Generic Language models aim to comprehend the patterns they learn from vast amounts of data on diverse datasets covering a wide range of topics. While powerful, these models may lack the precision required for specialized domains. On the other hand, Domain-specific LLMs are trained on datasets concentrated within a particular domain, such as finance, healthcare, or law. By focusing on a specific field, these models can capture the nuances, jargon, and context unique to that domain, resulting in more accurate and contextually relevant outputs. This also addresses the problem for an organization to create trainable data to large extent since now you can use the data available in internet and curate it.
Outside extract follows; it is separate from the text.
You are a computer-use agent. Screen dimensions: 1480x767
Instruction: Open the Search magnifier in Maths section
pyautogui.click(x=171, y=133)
Following are some of the examples of Domain specific LLMs.
1. Healthcare: Domain-specific LLMs in healthcare can aid in medical document summarization, generate reports, and assist in diagnosing medical conditions. Google has recently launched healthcare domain specific LLM — Med PaLM2.
2. Finance: In the financial sector, these models can analyze market trends, generate financial reports, and assist in risk assessment.
3. Legal: For legal professionals, domain-specific LLMs can review contracts, draft legal documents, and provide nuanced legal insights. Their training on legal texts enables them to navigate the intricacies of legal language.
We can use multiple domain specific model aligning to the right use case and provide further organization specific information as part of the Context of the prompt. We can still use the grounding techniques such as RAG with organization data. This way we get superior results as compared to Generic LLMs yet do not face the challenges required for creating organization specific models.
In conclusion, adopting Domain-specific language models will help organization get very focused responses aligning to the domain and organization yet organizations would not have to worry about training an LLM model.